In the passage below about Mr. Gladwell and his book Talking to Strangers, what does the book call the human tendency to trust?

++++ Provided passage ++++

On the afternoon I met the author and journalist, I had just listened to an episode in which he interviews an intimidating guest. His audio recorder malfunctions, and he has to sprint to Staples to get a replacement. “I was embarrassed,” Mr. Gladwell confides in the podcast. “I worried that he would think I was pathetic.” It sounded mortifying. And yet when I sat down to interview Mr. Gladwell, at the kitchen table of his Manhattan apartment, I went ahead and trusted my own recorder.

This is what Mr. Gladwell, in his new book, Talking to Strangers (2019), calls “default to truth.” Human beings are by nature trusting — of people, technology, everything. Often, we’re too trusting, with tragic results. But if we didn’t suppress thoughts of worst-case scenarios, we’d never leave the house. We definitely wouldn’t go on dating apps or invest in stocks or let our kids take gymnastics.

“It would be impossible!” Mr. Gladwell said, throwing up his hands, almost giddy at imagining the social paralysis that would occur if we were a less trusting species. “Everyone would withdraw their money from banks,” he continued. “In fact, the whole internet exists because people default to truth. Nothing is secure! They are hacking into the cloud as we speak!”

++++ Source excerpt ++++

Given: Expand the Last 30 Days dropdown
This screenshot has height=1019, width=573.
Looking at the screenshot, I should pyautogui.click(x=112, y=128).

++++

Solution below:
It calls it "default to truth."